Topology updates and NUMA-level sched domains

Fri Apr 10 08:29:56 AEST 2015

On 07.04.2015 [21:41:29 +0200], Peter Zijlstra wrote:
> On Tue, Apr 07, 2015 at 10:14:10AM -0700, Nishanth Aravamudan wrote:
> > > So I think (and ISTR having stated this before) that dynamic cpu<->node
> > > maps are absolutely insane.
> > 
> > Sorry if I wasn't involved at the time. I agree that it's a bit of a
> > mess!
> > 
> > > There is a ton of stuff that assumes the cpu<->node relation is a boot
> > > time fixed one. Userspace being one of them. Per-cpu memory another.
> > 
> > Well, userspace already deals with CPU hotplug, right? 
> 
> Barely, mostly not.

Well, as much as it needs to, I mean. CPU hotlug is done quite regularly
on power, at least.

> > And the topology updates are, in a lot of ways, just like you've
> > hotplugged a CPU from one node and re-hotplugged it into another
> > node.
> 
> No, that's very much not the same.

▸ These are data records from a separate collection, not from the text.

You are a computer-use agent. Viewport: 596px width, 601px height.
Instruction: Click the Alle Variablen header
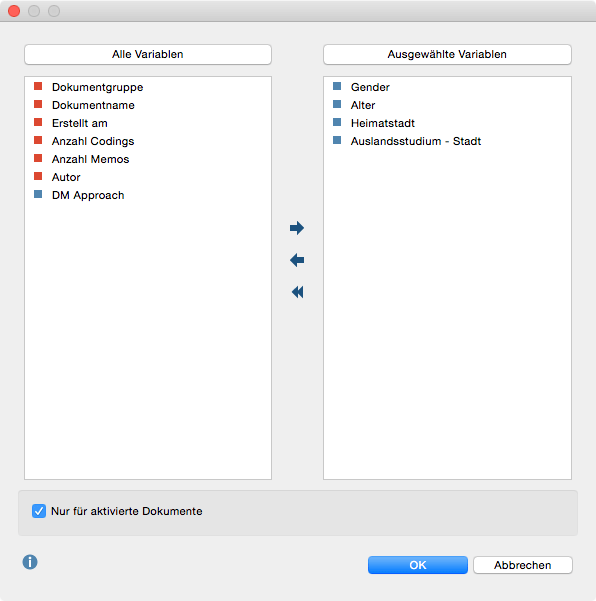148,54
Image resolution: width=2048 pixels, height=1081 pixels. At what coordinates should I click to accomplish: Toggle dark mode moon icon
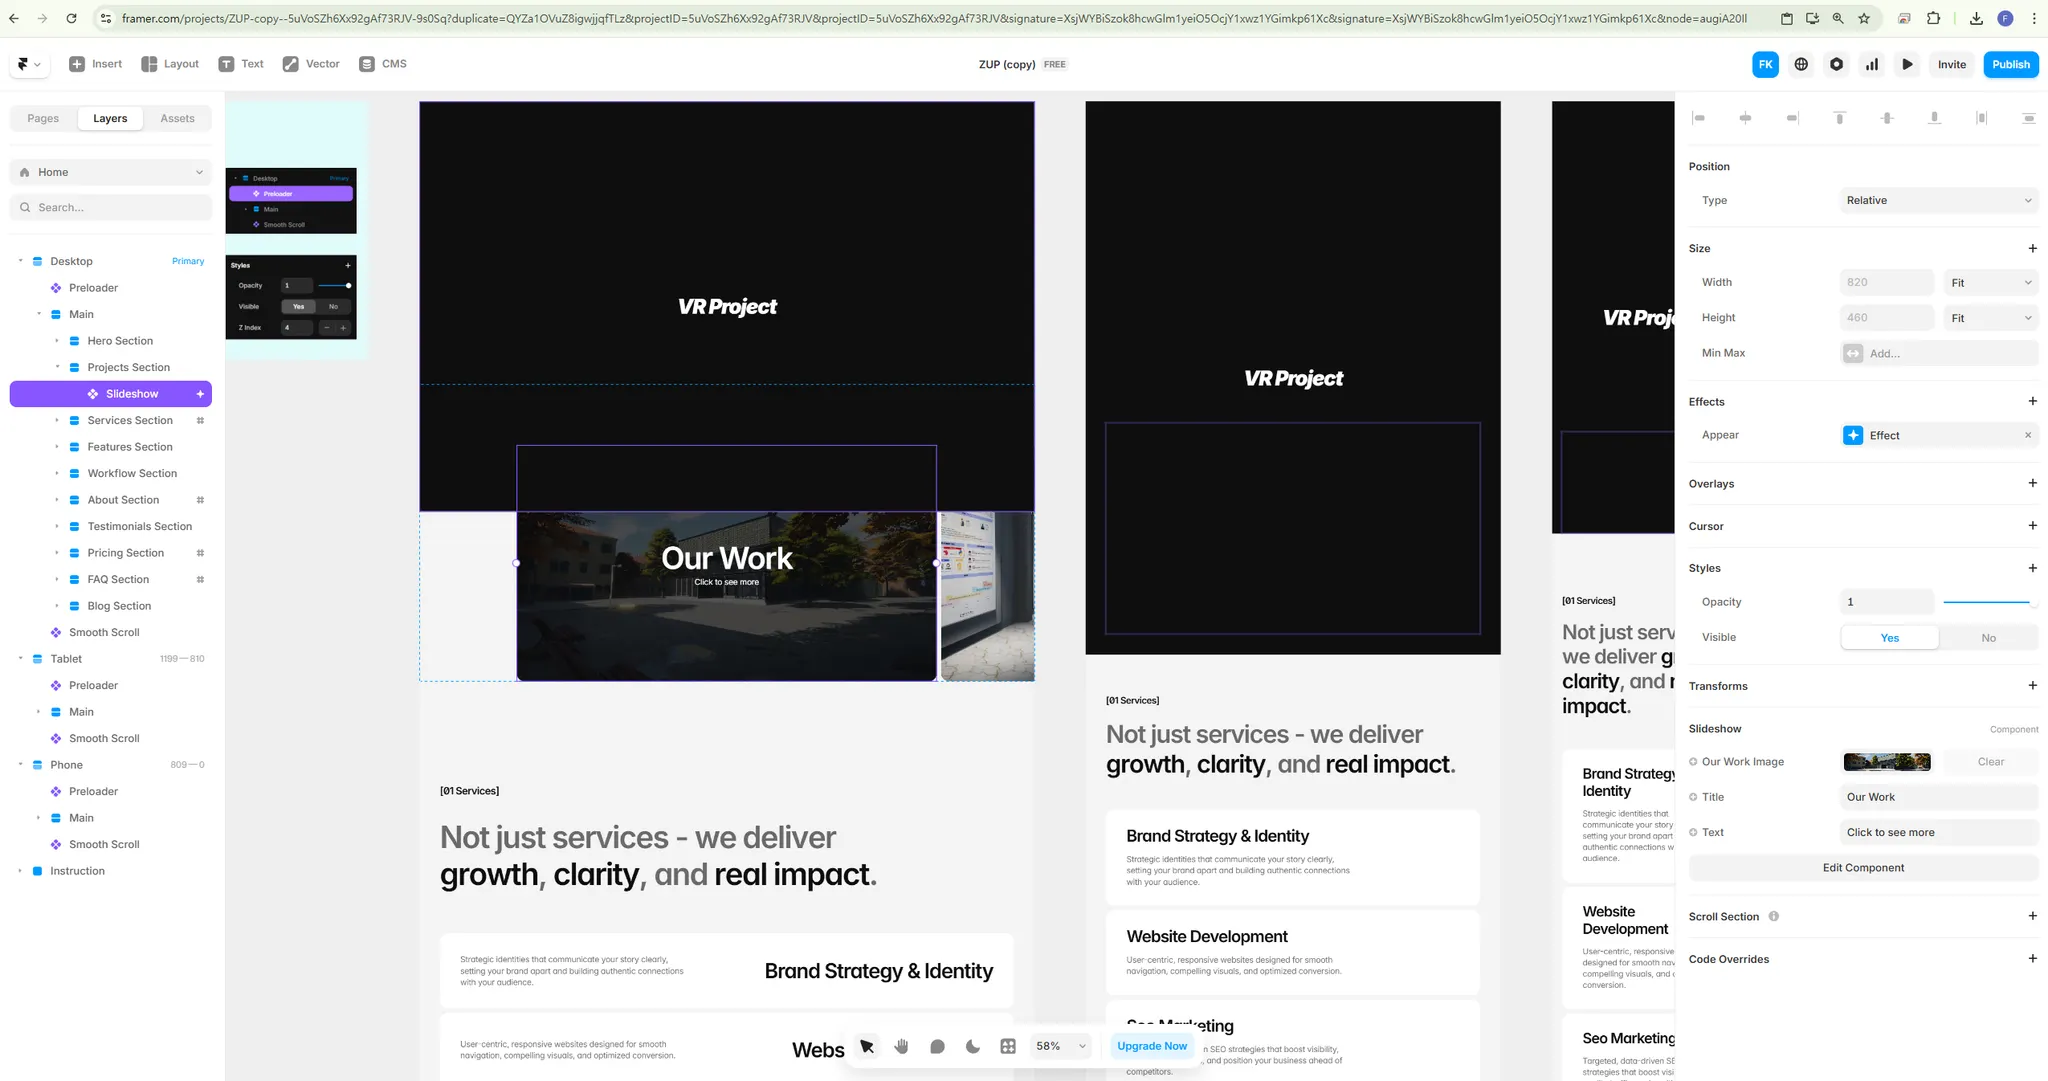tap(972, 1046)
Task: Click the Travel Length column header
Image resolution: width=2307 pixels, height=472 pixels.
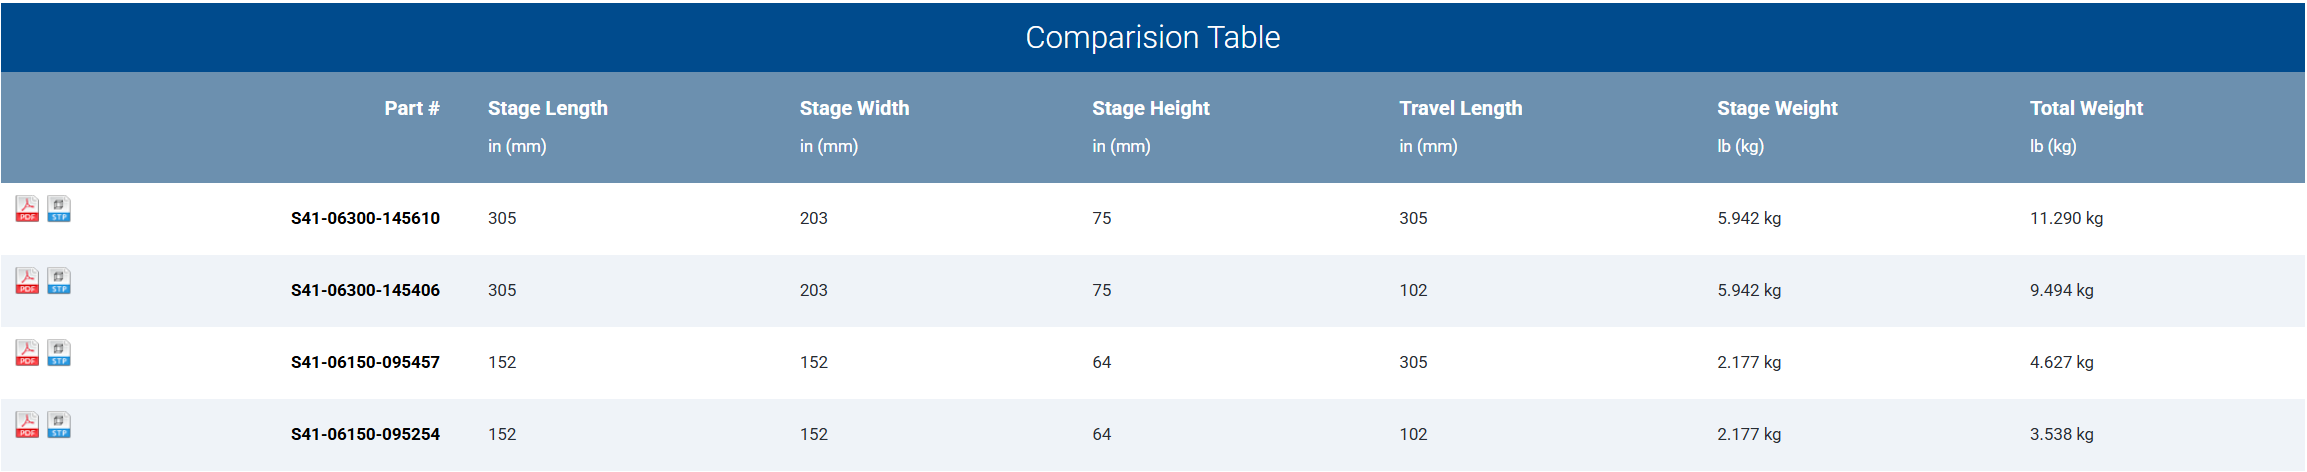Action: tap(1460, 108)
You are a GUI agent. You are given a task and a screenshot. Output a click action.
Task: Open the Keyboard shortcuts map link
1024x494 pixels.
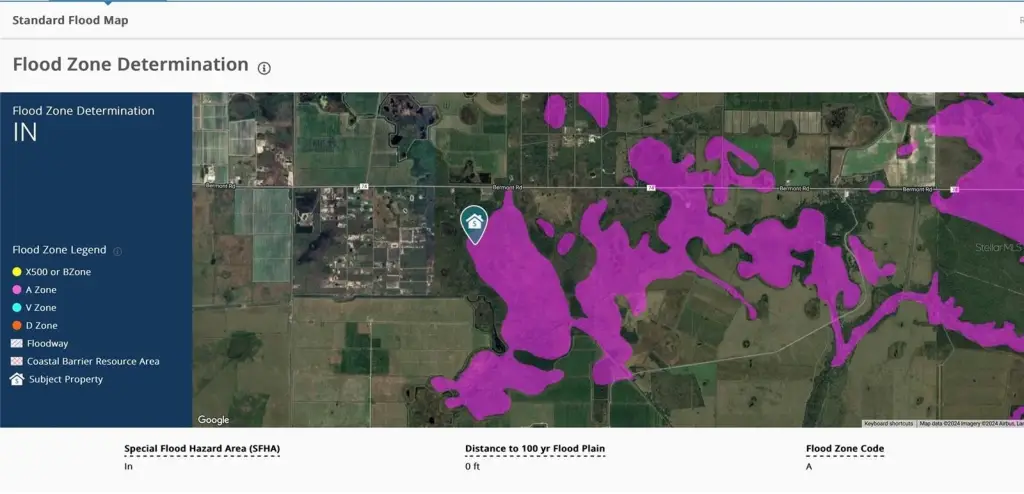pyautogui.click(x=889, y=423)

Even if it were dealing with hotplug
> it would still assume the cpu to return to the same node.

The analogy may have been poor; a better one is: it's the same as
hotunplugging a CPU from one node and hotplugging a physically identical
CPU on a different node.

> But mostly people do not even bother to handle hotplug.

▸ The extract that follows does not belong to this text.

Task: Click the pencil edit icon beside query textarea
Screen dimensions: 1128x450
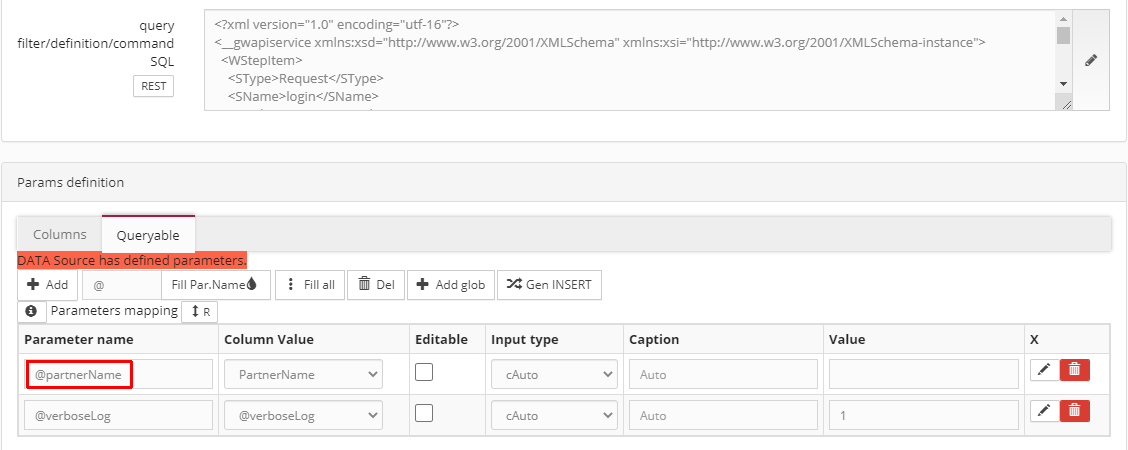Action: (x=1091, y=60)
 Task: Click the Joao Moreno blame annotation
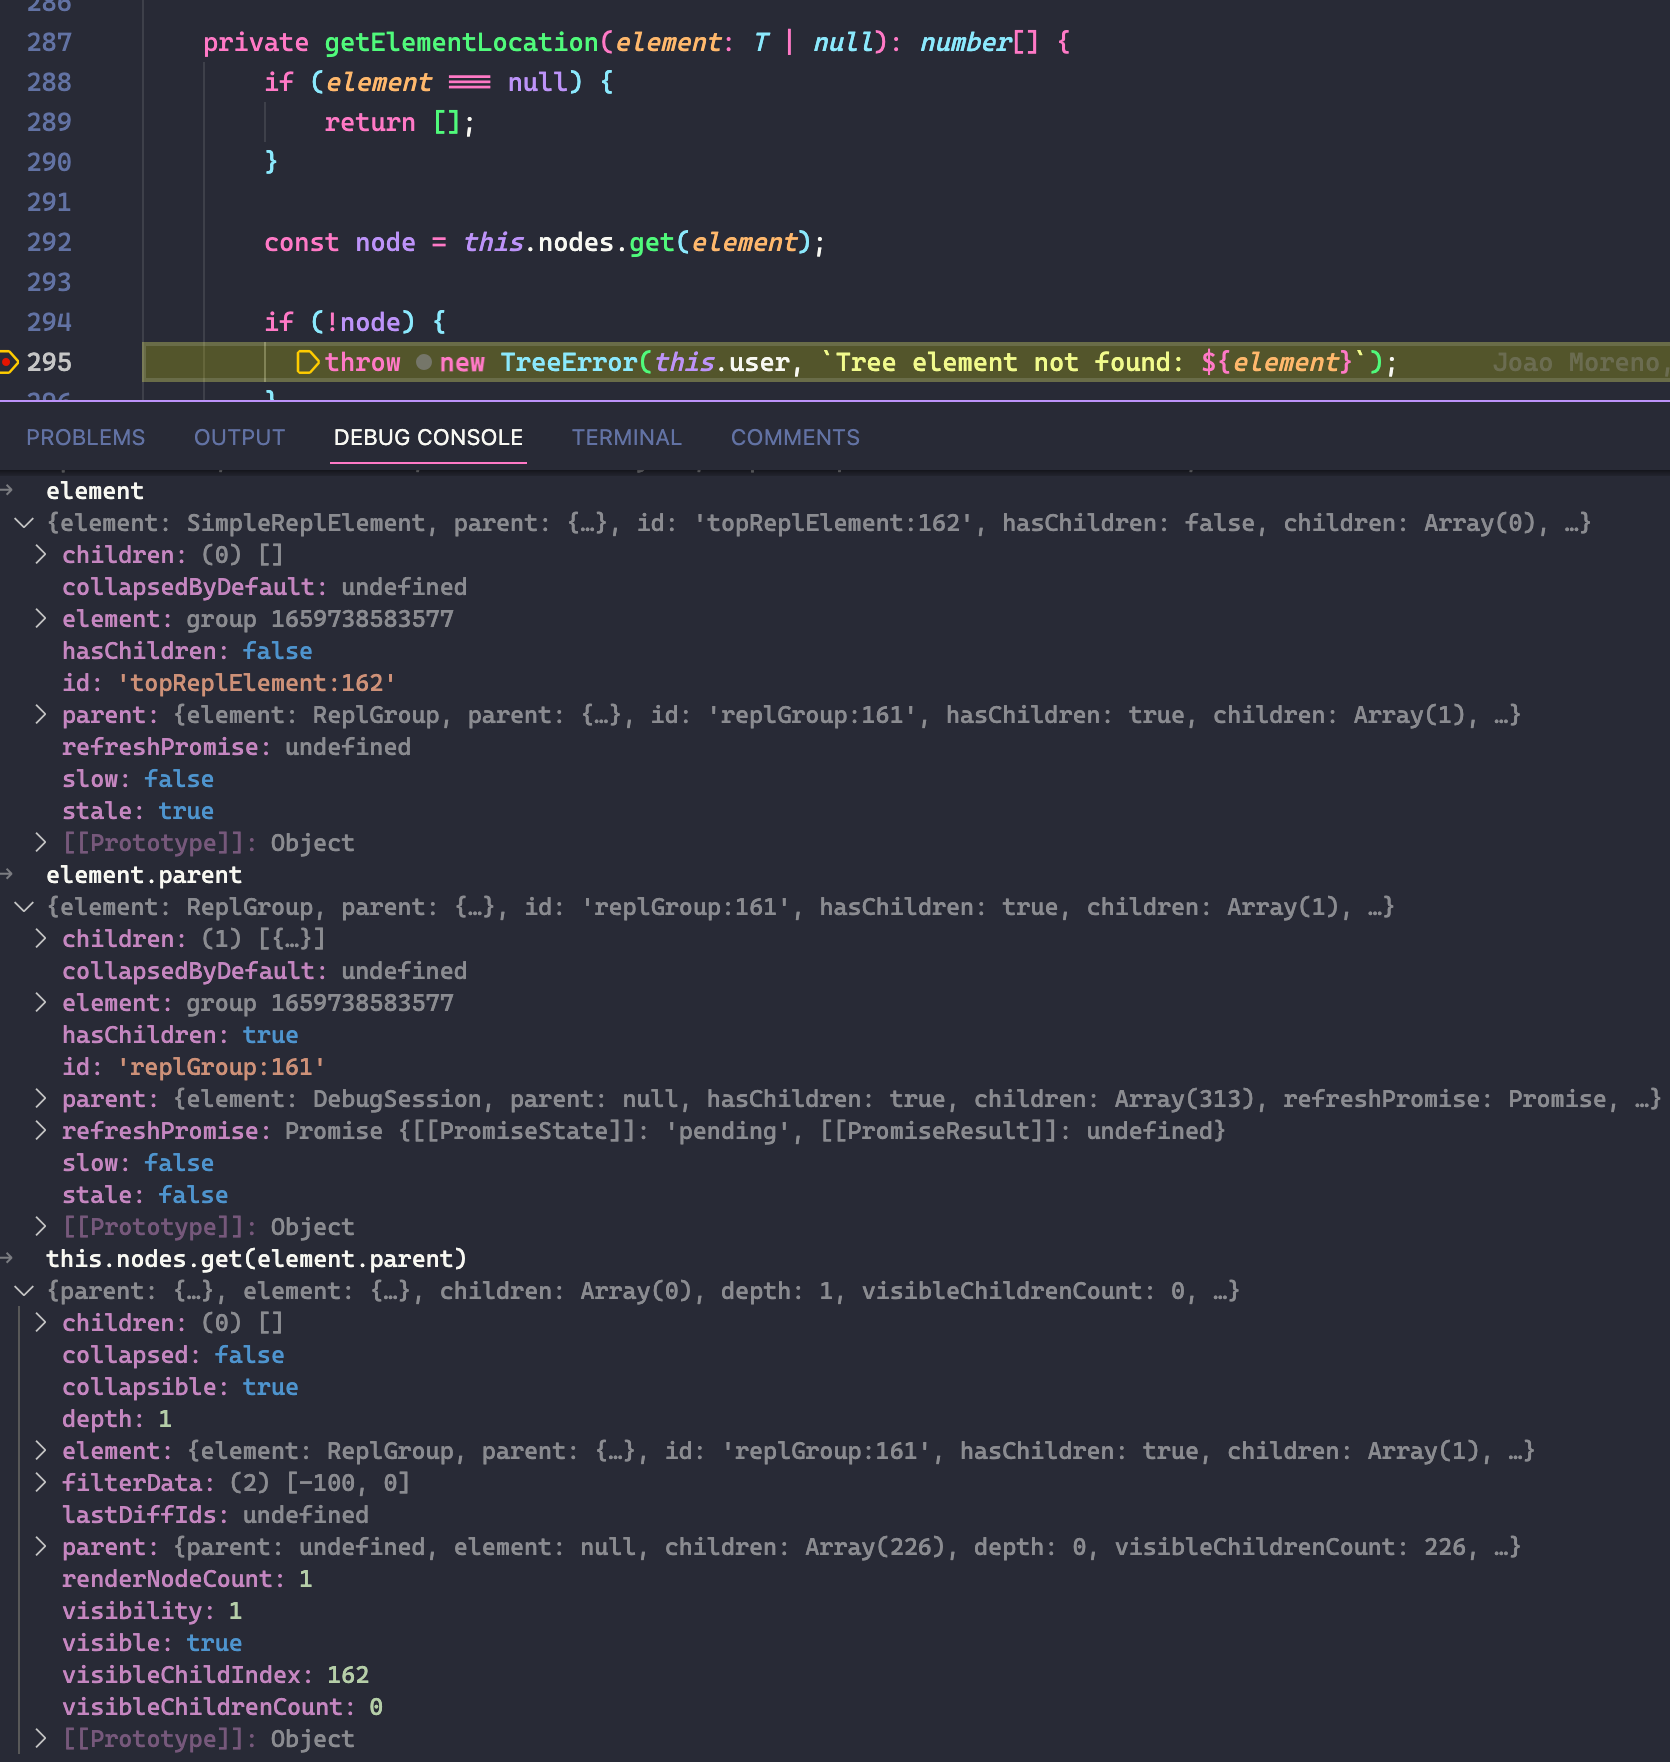pyautogui.click(x=1576, y=362)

I'm not sure what you mean by "people" here, but I think it's what you
outline below.

> People very much assume that when they set up their node affinities they
> will remain the same for the life time of their program. People set
> separate cpu affinity with sched_setaffinity() and memory affinity with
> mbind() and assume the cpu<->node maps are invariant.

That's a bad assumption to make if you're virtualized, I would think
(including on KVM). Unless you're also binding your vcpu threads to
physical cpus.

But the point is valid, that userspace does tend to think rather
statically about the world.

> > I'll look into the per-cpu memory case.
> 
> Look into everything that does cpu_to_node() based allocations, because
> they all assume that that is stable.
>
> They allocate memory at init time to be node local, but they you go an
> mess that up.

So, the case that you're considering is:

CPU X on Node Y at boot-time, gets memory from Node Y.

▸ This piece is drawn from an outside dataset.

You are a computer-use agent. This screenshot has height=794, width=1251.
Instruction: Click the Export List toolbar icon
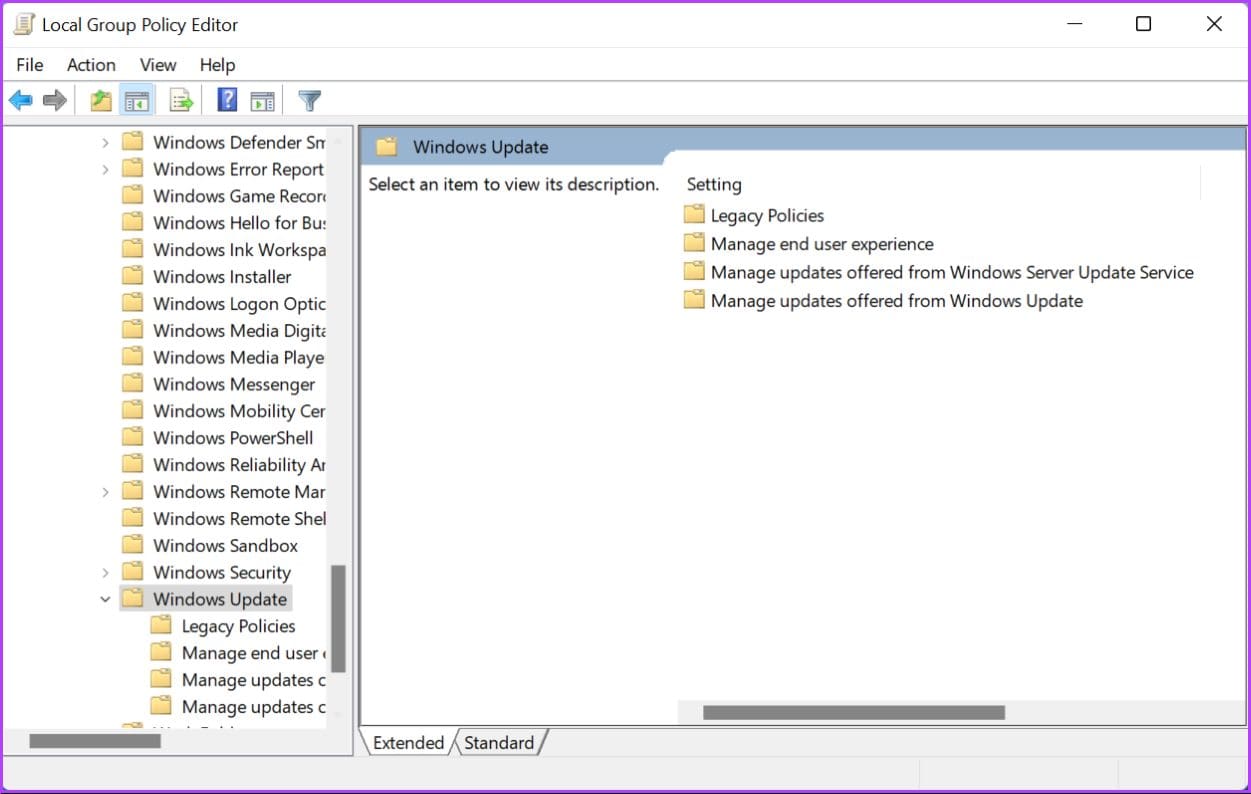coord(181,100)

CPU X moves to Node Z at run-time, is still using memory from Node Y.

The memory is still there (or it's also been 'moved' via the hypervisor
interface), it's just not optimally placed. Autonuma support should help
us move that memory over at run-time, in my understanding.

I won't deny it's imperfect, but honestly, it does actually work (in
that the kernel doesn't crash). And the updated mappings will ensure
future page allocations are accurate.

But the point is still valid, and I will do my best and work with others
to audit the users of cpu_to_node(). When I worked earlier on supporting
memoryless nodes, I didn't see too too many init time callers using
those APIs, many just rely on getting local allocations implicitly
(which I do understand also would break here, but should also get
migrated to follow the cpus eventually, if possible).

> > For what it's worth, our test teams are stressing the kernel with these
> > topology updates and hopefully we'll be able to resolve any issues that
> > result.
> 
> Still absolutely insane.

I won't deny that, necessarily, but I'm in a position to at least try
and make them work with Linux.

> > I will look into per-cpu memory, and also another case I have been
> > thinking about where if a process is bound to a CPU/node combination via
> > numactl and then the topology changes, what exactly will happen. In
> > theory, via these topology updates, a node could go from memoryless ->
> > not and v.v., which seems like it might not be well supported (but
> > again, should not be much different from hotplugging all the memory out
> > from a node).
> 
> memory hotplug is even less well handled than cpu hotplug.

That feels awfully hand-wavy to me. Again, we stress test both memory
and cpu hotplug pretty heavily.

> And yes, the fact that you need to go look into WTF happens when people
> use numactl should be a big arse red flag. _That_ is breaking userspace.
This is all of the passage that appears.